Tudo o que se procura, será descoberto.
Édipo Rei - Sófocles
Encruzilhada a céu aberto
Na encruzilhada de uma decisão,
frente a uma escolha sempre presente, sempre recomeçada, a vacilação do sujeito
põe em causa a constelação do seu desejo. Cometa alucinado a cruzar os céus do
imaginário aflitivo e pessoal de cada um, o desejo inconsciente deixa como
rastro na poeira de sua cauda, a insatisfação pela sua não realização. O brilho
fálico do desejo, vislumbrado na negritude do firmamento, impõe ao sujeito uma
espécie de obrigatoriedade em deter o que não se captura; o infinito deslizar
metonímico deste cometa-desejo.
Em sua laboriosa fantasia o
neurótico sonha iludido em realizá-la. O desejo inconsciente irrompe como um
clarão que parece profanar o que até então era cegueira provocada pela
opacidade da própria vida. Telescópio em punho, alinhado com a aparente previsibilidade
do surgimento do desejo, ledo engano pois este surge de onde o sujeito menos
espera e, invariavelmente, ele é tomado pelo efeito de surpresa, ou como Freud
falou sobre o caso Emma, ´a emoção do susto`.[1] A imprevisibilidade do advento
do desejo é correlata à abertura na vida humana da dimensão sexual, que se
traduz como uma experiência daquilo que não cessa de não se inscrever: o real
traumático.
Alinhado com as esperanças
nutridas através das galáxias da linguagem, o sujeito ilude-se ao pensar que
poderá sair em sua vida da posição de impossibilidade - como é o caso da
neurose obsessiva - ou da posição de insatisfação - como é o caso da histeria -
bastando para isto que ele realize e satisfaça o seu desejo. A esperança aqui
se traduz em temor pela incerteza diante do futuro. A promessa de felicidade
aparece como o sol que surge no horizonte das incertezas depois de uma noite de
trevas. Só que na noite, tinha-se muitas estrelas e não se sabia qual seguir.

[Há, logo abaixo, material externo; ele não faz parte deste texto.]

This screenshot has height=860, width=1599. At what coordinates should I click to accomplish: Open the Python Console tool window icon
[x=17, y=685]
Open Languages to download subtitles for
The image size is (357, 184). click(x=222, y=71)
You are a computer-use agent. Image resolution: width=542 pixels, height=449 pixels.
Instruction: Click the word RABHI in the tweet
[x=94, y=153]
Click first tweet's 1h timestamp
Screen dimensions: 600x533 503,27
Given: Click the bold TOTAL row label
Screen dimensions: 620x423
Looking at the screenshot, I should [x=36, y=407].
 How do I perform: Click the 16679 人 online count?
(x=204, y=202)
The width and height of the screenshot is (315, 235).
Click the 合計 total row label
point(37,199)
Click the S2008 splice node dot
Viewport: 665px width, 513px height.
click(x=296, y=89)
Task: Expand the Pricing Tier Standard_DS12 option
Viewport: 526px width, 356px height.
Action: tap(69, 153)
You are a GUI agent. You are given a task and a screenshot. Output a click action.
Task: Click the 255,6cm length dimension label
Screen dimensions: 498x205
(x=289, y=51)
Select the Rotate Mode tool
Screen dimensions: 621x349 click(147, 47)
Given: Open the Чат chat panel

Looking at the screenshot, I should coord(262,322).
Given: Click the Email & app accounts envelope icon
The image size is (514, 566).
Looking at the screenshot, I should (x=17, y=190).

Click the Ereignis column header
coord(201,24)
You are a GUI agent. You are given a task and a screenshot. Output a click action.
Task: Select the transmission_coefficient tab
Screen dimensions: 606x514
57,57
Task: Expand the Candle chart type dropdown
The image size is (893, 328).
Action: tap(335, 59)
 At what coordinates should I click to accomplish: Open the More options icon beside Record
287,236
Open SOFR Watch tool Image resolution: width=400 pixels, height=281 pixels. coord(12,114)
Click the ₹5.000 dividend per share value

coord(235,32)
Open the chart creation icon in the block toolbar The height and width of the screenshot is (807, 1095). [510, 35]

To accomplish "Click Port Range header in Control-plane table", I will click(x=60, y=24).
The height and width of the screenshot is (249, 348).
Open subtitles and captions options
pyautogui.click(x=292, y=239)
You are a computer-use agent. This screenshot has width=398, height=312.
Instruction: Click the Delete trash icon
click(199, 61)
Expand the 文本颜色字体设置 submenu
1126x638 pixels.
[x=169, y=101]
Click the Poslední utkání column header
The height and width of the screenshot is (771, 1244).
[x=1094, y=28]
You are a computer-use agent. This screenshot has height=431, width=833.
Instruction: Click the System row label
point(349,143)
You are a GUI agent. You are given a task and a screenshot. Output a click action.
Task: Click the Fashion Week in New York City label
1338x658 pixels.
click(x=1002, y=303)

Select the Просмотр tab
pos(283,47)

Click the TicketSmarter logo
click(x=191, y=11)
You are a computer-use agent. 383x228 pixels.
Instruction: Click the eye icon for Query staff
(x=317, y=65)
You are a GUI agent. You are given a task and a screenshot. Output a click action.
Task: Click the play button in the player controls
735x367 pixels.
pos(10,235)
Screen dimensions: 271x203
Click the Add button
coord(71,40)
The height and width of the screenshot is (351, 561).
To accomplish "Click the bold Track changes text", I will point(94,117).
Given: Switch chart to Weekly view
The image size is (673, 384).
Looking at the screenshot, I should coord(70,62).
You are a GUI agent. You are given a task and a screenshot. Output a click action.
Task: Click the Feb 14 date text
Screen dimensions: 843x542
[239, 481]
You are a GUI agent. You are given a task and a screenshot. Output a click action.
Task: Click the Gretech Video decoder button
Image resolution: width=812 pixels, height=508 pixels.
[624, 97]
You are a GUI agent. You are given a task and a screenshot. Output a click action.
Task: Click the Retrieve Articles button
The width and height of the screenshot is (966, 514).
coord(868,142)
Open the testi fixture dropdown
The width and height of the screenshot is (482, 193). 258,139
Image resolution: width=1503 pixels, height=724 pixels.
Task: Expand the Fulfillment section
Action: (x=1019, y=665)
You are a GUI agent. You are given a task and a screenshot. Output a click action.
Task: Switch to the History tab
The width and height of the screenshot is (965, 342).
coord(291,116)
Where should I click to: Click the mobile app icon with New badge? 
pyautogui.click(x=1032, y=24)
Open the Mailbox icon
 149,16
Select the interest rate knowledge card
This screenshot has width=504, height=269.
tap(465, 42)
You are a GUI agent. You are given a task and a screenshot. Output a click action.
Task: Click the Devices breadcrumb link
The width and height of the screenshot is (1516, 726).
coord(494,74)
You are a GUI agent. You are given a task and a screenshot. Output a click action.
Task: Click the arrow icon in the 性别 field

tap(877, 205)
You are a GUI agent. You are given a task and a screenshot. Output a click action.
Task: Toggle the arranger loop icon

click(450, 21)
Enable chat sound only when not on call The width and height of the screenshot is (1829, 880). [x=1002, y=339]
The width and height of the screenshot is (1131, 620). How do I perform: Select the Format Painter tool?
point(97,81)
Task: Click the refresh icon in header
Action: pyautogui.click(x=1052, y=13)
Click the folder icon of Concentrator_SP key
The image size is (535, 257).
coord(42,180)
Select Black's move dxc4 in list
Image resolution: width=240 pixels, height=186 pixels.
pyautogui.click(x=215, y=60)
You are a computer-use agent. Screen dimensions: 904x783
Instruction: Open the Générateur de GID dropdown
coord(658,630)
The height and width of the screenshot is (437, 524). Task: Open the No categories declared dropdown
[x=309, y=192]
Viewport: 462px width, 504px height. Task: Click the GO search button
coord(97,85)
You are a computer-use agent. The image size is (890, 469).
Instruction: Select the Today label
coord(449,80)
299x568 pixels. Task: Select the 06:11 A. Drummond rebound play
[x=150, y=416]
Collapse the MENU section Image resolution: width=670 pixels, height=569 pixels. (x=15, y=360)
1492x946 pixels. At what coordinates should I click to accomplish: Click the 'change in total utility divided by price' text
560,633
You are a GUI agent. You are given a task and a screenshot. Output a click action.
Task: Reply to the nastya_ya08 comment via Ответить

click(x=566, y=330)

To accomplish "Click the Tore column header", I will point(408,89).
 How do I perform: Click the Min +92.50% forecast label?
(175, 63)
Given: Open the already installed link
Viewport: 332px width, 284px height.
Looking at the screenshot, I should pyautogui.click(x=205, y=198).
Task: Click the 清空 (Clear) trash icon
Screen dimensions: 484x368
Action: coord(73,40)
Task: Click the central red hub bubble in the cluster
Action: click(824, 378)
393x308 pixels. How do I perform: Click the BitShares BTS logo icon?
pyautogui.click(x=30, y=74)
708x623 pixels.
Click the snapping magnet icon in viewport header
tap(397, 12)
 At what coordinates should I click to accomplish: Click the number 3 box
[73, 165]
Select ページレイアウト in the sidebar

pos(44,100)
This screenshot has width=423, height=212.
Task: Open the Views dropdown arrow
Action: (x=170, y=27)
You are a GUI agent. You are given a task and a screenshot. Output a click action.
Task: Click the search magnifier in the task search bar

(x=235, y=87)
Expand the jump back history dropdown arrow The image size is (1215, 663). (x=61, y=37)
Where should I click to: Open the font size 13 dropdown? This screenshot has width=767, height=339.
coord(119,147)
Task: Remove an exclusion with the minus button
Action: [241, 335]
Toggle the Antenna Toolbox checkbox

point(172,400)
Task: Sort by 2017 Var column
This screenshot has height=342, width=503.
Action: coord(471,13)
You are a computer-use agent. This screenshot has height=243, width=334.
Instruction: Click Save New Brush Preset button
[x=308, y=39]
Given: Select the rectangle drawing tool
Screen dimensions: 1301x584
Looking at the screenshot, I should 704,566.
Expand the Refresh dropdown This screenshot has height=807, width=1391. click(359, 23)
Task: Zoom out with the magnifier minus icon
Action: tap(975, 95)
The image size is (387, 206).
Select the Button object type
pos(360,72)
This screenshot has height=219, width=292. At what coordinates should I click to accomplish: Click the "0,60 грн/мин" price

Agora, durante o luzeiro, apenas uma para projetar a esperança porém, com a
condição de não olharmos para ela, ou melhor dizendo, para ele, o sol. Esta parece ser a fonte dos enganos na vida
do homem comum. Manter a esperança sobre algo que na verdade ele jamais poderá
olhá-la de frente sob a pena da cegueira, tal como Édipo, Creonte e outros que
ousaram saber toda a verdade.
Na encruzilhada de uma decisão,
atualmente apela-se aos astros com a falsa esperança de evitar o encontro com a
tragédia do desejo. No mapa astral, pode-se olhar os astros sem o temor de que
sejam por eles cegados. Porém, a verdadeira cegueira advém através do
encobrimento da palavra que ao privilegiar o destino, retira do sujeito a
responsabilidade sobre o seu desejo. Quando entregamos ao Outro o fardo da
nossa causa é bem provável que encontremos o alívio, com um preço a pagar por
isto que é o de não termos acesso à verdade.[2]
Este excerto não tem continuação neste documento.